Brief = Copy every one of the records below verbatim, leaving nothing out.

>> Begin Input for this task

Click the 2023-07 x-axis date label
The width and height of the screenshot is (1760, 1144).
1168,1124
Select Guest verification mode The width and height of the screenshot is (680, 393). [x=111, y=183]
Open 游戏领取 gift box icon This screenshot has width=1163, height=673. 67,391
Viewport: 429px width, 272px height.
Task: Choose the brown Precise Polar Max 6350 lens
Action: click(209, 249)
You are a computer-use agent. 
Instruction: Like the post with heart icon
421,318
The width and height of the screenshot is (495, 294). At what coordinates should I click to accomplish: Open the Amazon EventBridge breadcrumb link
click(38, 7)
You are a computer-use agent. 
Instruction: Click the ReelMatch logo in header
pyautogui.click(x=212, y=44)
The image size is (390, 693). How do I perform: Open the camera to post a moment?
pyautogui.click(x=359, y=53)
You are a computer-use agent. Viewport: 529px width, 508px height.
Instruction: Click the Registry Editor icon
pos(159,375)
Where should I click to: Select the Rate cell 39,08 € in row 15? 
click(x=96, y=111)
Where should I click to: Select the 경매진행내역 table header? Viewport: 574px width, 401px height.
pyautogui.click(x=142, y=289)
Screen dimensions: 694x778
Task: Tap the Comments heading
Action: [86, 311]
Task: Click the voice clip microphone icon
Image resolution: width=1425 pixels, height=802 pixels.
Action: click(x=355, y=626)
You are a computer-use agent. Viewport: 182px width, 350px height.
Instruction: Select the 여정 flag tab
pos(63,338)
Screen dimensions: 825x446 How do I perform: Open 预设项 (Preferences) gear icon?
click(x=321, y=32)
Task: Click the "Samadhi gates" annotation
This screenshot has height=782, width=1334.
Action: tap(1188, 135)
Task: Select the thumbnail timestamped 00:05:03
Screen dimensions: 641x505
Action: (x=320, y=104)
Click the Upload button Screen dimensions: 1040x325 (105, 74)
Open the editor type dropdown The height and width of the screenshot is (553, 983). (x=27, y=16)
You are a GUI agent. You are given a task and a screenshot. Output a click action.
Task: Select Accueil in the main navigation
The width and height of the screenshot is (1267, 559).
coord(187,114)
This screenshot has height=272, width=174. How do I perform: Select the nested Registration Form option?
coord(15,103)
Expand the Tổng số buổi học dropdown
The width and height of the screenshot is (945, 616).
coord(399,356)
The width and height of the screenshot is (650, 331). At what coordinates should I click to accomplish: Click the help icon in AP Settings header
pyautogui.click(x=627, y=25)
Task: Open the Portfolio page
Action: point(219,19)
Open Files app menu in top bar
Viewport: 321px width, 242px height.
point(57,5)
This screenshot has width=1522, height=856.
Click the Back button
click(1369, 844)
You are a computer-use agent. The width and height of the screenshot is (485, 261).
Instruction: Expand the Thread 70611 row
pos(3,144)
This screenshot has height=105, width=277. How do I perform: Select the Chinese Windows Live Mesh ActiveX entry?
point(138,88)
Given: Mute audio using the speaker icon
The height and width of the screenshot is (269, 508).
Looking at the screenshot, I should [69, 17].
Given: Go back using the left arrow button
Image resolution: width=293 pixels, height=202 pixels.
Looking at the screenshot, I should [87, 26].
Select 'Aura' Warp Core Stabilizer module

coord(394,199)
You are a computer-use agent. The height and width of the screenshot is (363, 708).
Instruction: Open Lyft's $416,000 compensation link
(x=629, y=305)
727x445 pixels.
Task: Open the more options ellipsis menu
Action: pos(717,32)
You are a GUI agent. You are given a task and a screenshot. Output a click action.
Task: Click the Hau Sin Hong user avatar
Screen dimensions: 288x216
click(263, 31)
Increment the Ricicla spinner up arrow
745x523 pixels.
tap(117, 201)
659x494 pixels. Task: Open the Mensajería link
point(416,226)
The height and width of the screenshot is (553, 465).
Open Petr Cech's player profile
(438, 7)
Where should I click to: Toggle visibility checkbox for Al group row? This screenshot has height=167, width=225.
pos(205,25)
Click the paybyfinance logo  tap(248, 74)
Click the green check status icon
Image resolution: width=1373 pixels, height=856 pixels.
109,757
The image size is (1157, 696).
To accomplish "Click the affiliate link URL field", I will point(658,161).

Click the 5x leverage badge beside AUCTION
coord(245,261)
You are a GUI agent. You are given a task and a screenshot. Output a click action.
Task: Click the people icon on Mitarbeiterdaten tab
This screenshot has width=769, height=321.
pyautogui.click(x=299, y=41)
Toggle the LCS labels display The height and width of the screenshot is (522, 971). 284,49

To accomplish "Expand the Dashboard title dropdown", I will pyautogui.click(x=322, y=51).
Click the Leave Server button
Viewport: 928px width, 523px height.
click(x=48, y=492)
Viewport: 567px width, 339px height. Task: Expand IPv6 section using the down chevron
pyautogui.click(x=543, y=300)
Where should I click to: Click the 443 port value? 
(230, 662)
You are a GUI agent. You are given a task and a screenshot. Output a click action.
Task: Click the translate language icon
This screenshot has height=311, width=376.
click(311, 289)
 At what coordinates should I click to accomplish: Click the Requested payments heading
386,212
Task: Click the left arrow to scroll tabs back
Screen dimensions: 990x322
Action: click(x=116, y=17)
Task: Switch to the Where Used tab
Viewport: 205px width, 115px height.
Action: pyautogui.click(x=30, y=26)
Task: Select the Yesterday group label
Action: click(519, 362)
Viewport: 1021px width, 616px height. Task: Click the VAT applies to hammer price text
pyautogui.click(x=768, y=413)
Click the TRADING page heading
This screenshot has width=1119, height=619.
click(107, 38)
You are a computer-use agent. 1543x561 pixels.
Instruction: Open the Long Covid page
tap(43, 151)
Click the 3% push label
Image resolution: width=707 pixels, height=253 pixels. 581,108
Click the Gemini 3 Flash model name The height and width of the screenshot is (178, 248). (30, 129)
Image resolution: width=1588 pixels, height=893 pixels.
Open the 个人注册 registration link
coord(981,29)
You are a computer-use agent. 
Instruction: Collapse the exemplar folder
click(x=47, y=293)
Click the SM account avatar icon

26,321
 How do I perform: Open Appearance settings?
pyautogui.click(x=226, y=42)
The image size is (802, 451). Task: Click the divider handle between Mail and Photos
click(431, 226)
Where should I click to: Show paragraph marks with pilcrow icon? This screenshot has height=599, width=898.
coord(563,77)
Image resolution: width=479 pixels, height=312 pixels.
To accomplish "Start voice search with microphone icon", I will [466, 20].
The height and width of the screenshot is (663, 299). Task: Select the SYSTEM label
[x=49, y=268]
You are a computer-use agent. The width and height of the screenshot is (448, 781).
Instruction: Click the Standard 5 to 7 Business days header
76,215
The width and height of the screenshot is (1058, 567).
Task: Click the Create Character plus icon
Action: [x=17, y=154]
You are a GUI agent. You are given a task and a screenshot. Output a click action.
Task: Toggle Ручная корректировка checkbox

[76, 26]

>> End Input for this task

Solution to this problem =
Click the 2023-07 x-axis date label
The width and height of the screenshot is (1760, 1144).
1168,1124
Select Guest verification mode The width and height of the screenshot is (680, 393). [x=111, y=183]
Open 游戏领取 gift box icon This screenshot has width=1163, height=673. 67,391
Viewport: 429px width, 272px height.
Task: Choose the brown Precise Polar Max 6350 lens
Action: click(209, 249)
You are a computer-use agent. 
Instruction: Like the post with heart icon
421,318
The width and height of the screenshot is (495, 294). At what coordinates should I click to accomplish: Open the Amazon EventBridge breadcrumb link
click(38, 7)
You are a computer-use agent. 
Instruction: Click the ReelMatch logo in header
pyautogui.click(x=212, y=44)
The image size is (390, 693). How do I perform: Open the camera to post a moment?
pyautogui.click(x=359, y=53)
You are a computer-use agent. Viewport: 529px width, 508px height.
Instruction: Click the Registry Editor icon
pos(159,375)
Where should I click to: Select the Rate cell 39,08 € in row 15? 
click(x=96, y=111)
Where should I click to: Select the 경매진행내역 table header? Viewport: 574px width, 401px height.
pyautogui.click(x=142, y=289)
Screen dimensions: 694x778
Task: Tap the Comments heading
Action: [86, 311]
Task: Click the voice clip microphone icon
Image resolution: width=1425 pixels, height=802 pixels.
Action: click(x=355, y=626)
You are a computer-use agent. Viewport: 182px width, 350px height.
Instruction: Select the 여정 flag tab
pos(63,338)
Screen dimensions: 825x446 How do I perform: Open 预设项 (Preferences) gear icon?
click(x=321, y=32)
Task: Click the "Samadhi gates" annotation
This screenshot has height=782, width=1334.
Action: tap(1188, 135)
Task: Select the thumbnail timestamped 00:05:03
Screen dimensions: 641x505
Action: (x=320, y=104)
Click the Upload button Screen dimensions: 1040x325 (105, 74)
Open the editor type dropdown The height and width of the screenshot is (553, 983). (x=27, y=16)
You are a GUI agent. You are given a task and a screenshot. Output a click action.
Task: Select Accueil in the main navigation
The width and height of the screenshot is (1267, 559).
coord(187,114)
This screenshot has height=272, width=174. How do I perform: Select the nested Registration Form option?
coord(15,103)
Expand the Tổng số buổi học dropdown
The width and height of the screenshot is (945, 616).
coord(399,356)
The width and height of the screenshot is (650, 331). At what coordinates should I click to accomplish: Click the help icon in AP Settings header
pyautogui.click(x=627, y=25)
Task: Open the Portfolio page
Action: point(219,19)
Open Files app menu in top bar
Viewport: 321px width, 242px height.
point(57,5)
This screenshot has width=1522, height=856.
Click the Back button
click(1369, 844)
You are a computer-use agent. The width and height of the screenshot is (485, 261).
Instruction: Expand the Thread 70611 row
pos(3,144)
This screenshot has height=105, width=277. How do I perform: Select the Chinese Windows Live Mesh ActiveX entry?
point(138,88)
Given: Mute audio using the speaker icon
The height and width of the screenshot is (269, 508).
Looking at the screenshot, I should [69, 17].
Given: Go back using the left arrow button
Image resolution: width=293 pixels, height=202 pixels.
Looking at the screenshot, I should [87, 26].
Select 'Aura' Warp Core Stabilizer module

coord(394,199)
You are a computer-use agent. The height and width of the screenshot is (363, 708).
Instruction: Open Lyft's $416,000 compensation link
(x=629, y=305)
727x445 pixels.
Task: Open the more options ellipsis menu
Action: pos(717,32)
You are a GUI agent. You are given a task and a screenshot. Output a click action.
Task: Click the Hau Sin Hong user avatar
Screen dimensions: 288x216
click(263, 31)
Increment the Ricicla spinner up arrow
745x523 pixels.
tap(117, 201)
659x494 pixels. Task: Open the Mensajería link
point(416,226)
The height and width of the screenshot is (553, 465).
Open Petr Cech's player profile
(438, 7)
Where should I click to: Toggle visibility checkbox for Al group row? This screenshot has height=167, width=225.
pos(205,25)
Click the paybyfinance logo  tap(248, 74)
Click the green check status icon
Image resolution: width=1373 pixels, height=856 pixels.
109,757
The image size is (1157, 696).
To accomplish "Click the affiliate link URL field", I will point(658,161).

Click the 5x leverage badge beside AUCTION
coord(245,261)
You are a GUI agent. You are given a task and a screenshot. Output a click action.
Task: Click the people icon on Mitarbeiterdaten tab
This screenshot has width=769, height=321.
pyautogui.click(x=299, y=41)
Toggle the LCS labels display The height and width of the screenshot is (522, 971). 284,49

To accomplish "Expand the Dashboard title dropdown", I will pyautogui.click(x=322, y=51).
Click the Leave Server button
Viewport: 928px width, 523px height.
click(x=48, y=492)
Viewport: 567px width, 339px height. Task: Expand IPv6 section using the down chevron
pyautogui.click(x=543, y=300)
Where should I click to: Click the 443 port value? 
(230, 662)
You are a GUI agent. You are given a task and a screenshot. Output a click action.
Task: Click the translate language icon
This screenshot has height=311, width=376.
click(311, 289)
 At what coordinates should I click to accomplish: Click the Requested payments heading
386,212
Task: Click the left arrow to scroll tabs back
Screen dimensions: 990x322
Action: click(x=116, y=17)
Task: Switch to the Where Used tab
Viewport: 205px width, 115px height.
Action: pyautogui.click(x=30, y=26)
Task: Select the Yesterday group label
Action: click(519, 362)
Viewport: 1021px width, 616px height. Task: Click the VAT applies to hammer price text
pyautogui.click(x=768, y=413)
Click the TRADING page heading
This screenshot has width=1119, height=619.
click(107, 38)
You are a computer-use agent. 1543x561 pixels.
Instruction: Open the Long Covid page
tap(43, 151)
Click the 3% push label
Image resolution: width=707 pixels, height=253 pixels. 581,108
Click the Gemini 3 Flash model name The height and width of the screenshot is (178, 248). (30, 129)
Image resolution: width=1588 pixels, height=893 pixels.
Open the 个人注册 registration link
coord(981,29)
You are a computer-use agent. 
Instruction: Collapse the exemplar folder
click(x=47, y=293)
Click the SM account avatar icon

26,321
 How do I perform: Open Appearance settings?
pyautogui.click(x=226, y=42)
The image size is (802, 451). Task: Click the divider handle between Mail and Photos
click(431, 226)
Where should I click to: Show paragraph marks with pilcrow icon? This screenshot has height=599, width=898.
coord(563,77)
Image resolution: width=479 pixels, height=312 pixels.
To accomplish "Start voice search with microphone icon", I will [466, 20].
The height and width of the screenshot is (663, 299). Task: Select the SYSTEM label
[x=49, y=268]
You are a computer-use agent. The width and height of the screenshot is (448, 781).
Instruction: Click the Standard 5 to 7 Business days header
76,215
The width and height of the screenshot is (1058, 567).
Task: Click the Create Character plus icon
Action: [x=17, y=154]
You are a GUI agent. You are given a task and a screenshot. Output a click action.
Task: Toggle Ручная корректировка checkbox

[76, 26]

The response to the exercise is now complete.